While the recovery from this event actually went pretty smoothly, we quickly found that without collaboration, chaos would reign. We ended up having a 'scribe' attached to each of the core recovery teams, BYU OIT, CHQ ICS, and Electric Shop, taking notes and running messages around. A phone bridge was formed to recover the CHQ systems and it didn't take long to learn that one single person had to be 'in charge'. Initially, when everyone was saying what they knew and thought, the result was a cacaphony of sound that required lots of repeating. Once order was established, things began to flow - but that's really more about Major Incident Coordination, a topic for a later blog.
OK, so I know that everyone is going, "well duh! Of course when you have a major outage you need collaboration, but those don't really happen all that often, how on earth does it apply to daily stuff?" Well, I think it does.
While the scale is smaller, I know we daily run into situations, large and small, while working to resolve incidents, where more than one mind working on it helps to resolve the issue better and faster. Sometimes, however, there seems to be a hesitation to engage others. Perhaps it's just that it doesn't come to mind. Maybe it's that we don't want to be seen as less than adequate by asking for help. It could even be that the challenge of finding the resolution is so engaging that we want to keep it just for ourselves. Whatever the reason we may not do it now, we should try to remember that our focus with Incident Management is to restore service as quickly as possible, which should override any hesitation we have to bring someone else in to help.
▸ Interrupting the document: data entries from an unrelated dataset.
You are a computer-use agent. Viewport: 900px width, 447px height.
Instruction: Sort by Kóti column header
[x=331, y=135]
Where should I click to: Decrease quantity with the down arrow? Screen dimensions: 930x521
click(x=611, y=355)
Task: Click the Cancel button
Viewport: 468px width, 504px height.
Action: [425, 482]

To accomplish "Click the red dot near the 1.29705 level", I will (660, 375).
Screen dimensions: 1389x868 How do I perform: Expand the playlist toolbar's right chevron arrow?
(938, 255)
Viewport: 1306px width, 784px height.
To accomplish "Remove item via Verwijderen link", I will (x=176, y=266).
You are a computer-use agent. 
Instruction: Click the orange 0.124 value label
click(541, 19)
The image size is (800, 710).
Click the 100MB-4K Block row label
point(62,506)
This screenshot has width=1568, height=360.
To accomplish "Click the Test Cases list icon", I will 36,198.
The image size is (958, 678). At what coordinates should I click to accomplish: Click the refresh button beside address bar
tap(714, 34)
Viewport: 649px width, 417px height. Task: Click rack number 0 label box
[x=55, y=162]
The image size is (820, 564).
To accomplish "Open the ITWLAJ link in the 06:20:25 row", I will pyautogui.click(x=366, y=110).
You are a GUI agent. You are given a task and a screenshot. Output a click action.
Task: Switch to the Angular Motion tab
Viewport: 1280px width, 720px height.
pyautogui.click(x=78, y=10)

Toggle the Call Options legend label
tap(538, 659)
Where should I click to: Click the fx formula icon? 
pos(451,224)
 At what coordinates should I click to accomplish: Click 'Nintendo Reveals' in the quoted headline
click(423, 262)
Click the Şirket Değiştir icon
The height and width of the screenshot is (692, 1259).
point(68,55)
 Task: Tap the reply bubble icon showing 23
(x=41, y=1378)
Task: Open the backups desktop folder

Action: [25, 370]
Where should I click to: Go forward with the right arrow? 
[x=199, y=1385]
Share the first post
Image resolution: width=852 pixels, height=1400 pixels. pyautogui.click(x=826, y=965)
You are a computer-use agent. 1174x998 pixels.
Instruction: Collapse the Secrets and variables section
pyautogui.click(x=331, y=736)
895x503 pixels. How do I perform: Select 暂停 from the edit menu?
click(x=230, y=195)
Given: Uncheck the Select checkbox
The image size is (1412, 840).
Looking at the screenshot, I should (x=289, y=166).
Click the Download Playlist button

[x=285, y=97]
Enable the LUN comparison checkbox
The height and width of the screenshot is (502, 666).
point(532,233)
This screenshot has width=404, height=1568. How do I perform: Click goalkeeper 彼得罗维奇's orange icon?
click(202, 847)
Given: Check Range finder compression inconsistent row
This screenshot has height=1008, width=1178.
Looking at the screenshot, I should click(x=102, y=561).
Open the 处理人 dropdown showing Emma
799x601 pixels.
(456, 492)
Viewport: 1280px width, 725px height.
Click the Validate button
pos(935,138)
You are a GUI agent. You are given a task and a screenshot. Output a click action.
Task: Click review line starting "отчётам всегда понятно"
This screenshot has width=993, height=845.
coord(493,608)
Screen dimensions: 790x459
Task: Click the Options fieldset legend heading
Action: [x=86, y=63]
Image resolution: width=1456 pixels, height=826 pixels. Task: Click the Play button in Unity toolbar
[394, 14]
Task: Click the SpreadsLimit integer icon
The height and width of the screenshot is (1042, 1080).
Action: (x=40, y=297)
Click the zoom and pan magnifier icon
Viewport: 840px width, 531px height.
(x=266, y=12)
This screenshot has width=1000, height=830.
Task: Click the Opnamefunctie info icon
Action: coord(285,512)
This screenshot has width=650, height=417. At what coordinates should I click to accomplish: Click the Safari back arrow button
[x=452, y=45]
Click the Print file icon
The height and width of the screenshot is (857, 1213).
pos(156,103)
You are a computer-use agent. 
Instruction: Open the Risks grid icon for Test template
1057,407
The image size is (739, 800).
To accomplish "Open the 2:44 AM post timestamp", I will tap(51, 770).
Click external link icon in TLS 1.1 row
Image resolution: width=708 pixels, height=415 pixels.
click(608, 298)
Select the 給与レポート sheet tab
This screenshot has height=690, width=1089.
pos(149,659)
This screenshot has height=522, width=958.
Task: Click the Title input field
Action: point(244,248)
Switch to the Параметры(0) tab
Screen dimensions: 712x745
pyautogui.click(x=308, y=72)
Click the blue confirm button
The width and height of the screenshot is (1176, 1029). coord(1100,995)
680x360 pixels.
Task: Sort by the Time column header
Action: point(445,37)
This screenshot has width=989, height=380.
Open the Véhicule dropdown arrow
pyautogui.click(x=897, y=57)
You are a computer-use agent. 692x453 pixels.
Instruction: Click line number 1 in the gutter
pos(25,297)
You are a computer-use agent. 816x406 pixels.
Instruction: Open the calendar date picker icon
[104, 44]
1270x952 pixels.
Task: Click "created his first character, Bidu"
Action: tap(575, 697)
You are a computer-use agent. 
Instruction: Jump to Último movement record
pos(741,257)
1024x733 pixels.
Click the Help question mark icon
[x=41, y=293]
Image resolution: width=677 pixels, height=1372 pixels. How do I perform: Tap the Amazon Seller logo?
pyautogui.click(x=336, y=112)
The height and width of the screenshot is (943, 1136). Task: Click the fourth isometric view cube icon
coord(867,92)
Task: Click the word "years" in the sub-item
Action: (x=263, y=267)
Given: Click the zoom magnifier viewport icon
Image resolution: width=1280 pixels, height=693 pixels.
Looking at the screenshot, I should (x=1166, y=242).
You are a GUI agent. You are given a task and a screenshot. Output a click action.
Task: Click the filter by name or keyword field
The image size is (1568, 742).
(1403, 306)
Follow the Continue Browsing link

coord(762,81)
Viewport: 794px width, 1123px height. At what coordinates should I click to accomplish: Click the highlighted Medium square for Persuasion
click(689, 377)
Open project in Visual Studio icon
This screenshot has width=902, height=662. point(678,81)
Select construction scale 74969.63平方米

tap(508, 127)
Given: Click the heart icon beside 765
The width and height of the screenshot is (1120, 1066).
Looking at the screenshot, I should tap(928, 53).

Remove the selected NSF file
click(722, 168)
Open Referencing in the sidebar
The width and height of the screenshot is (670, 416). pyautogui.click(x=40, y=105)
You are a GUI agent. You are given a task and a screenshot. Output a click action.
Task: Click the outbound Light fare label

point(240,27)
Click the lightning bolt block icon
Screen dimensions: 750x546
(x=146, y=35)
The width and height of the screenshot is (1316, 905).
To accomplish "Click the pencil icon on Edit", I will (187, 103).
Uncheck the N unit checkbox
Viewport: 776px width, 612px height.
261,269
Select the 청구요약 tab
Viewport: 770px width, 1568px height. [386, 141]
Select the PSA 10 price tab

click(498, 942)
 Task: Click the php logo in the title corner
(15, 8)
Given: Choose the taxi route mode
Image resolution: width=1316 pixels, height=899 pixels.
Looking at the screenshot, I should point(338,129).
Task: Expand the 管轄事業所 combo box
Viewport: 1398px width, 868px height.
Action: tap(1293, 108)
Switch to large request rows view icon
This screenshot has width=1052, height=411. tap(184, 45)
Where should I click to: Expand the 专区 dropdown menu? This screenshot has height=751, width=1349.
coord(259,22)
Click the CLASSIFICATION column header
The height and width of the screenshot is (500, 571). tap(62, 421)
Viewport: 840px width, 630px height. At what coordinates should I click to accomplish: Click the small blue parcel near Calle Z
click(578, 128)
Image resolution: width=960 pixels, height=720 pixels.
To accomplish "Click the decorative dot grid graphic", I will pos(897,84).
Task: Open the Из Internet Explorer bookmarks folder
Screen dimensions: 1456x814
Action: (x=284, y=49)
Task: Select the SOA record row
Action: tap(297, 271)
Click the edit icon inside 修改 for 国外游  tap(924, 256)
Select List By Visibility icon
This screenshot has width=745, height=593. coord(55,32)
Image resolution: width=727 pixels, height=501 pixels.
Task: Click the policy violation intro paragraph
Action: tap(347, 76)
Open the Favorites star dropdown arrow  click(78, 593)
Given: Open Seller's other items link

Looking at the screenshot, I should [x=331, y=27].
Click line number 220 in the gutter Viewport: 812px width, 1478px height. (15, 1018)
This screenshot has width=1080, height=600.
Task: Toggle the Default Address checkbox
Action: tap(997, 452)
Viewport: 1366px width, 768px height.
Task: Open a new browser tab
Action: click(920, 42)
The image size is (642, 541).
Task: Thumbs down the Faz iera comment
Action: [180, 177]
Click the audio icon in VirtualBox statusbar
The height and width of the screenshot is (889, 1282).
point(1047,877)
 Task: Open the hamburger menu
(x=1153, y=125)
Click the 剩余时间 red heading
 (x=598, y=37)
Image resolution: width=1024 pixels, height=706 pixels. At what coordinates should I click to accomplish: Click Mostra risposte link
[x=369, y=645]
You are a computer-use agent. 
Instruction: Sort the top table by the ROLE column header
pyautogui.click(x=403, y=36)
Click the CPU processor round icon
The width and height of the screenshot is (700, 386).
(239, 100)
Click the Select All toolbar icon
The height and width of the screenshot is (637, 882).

With that said, however, we also want to remember that whenever we collaborate with others in resolving incidents, the learnings found and solutions determined should be a point for us to make sure gets documented and shared via the Knowledgebase. That way, next time the same situation occurs, we or others can take advantage of the previous collaboration and resolve the incident even more quickly. It's something we did last night for sure.
Sometime between 1:30 and 2:00 am, when it became clear that the power was stable and system recovery was complete for some systems and welll underway for others, we sat down and focused on creating a list of things that we learned and things that needed follow-up. We found that things like call-tree lists needed refreshing, procedures updated, and system configurations that need followup. Certainly there will be formal reporting on the situation and the outcome. Probably the first non-email round will happen in Production Council tomorrow.
Perhaps the nicest thing about the effort last night was the chance to serve with others and build feelings of teamwork. Despite a considerably stressed situation, I never saw one single instance of short temper and I did see lots of consideration for others and thankfulness for that consideration. And isn't that really what's most important in the long run?
Wednesday, July 29, 2009
Thursday, July 9, 2009
Incident Management Training
Now that you’ve had your intro to the newly updated Incident Management Process with the first round of training, it’s now time to learn how to really make it work. Using feedback from the training and day-to-day experience, we’ve built a ‘hands-on’ training session that will really help you get focused on some key points of the new process. We’ll learn more about and work on using the Accountability Model, Collaboration, and Major Incident Coordination. We also think that mixing together the various groups attending the training will enhance our ability to understand each other and work together better. Because this is a hands-on activity, class sizes are limited to ensure everyone has a good chance to participate and learn. To do this, we need the following for each session:
• 2 people from ESPM, Leadership Council, or Account Management
• 6 people from Development
• 16 people from Production Services
It is vital that each person in OIT is an expert at knowing and executing our Incident Management process. Unless your Supervisor specifically asks you not to attend this training, please sign up and attend one of the scheduled sessions.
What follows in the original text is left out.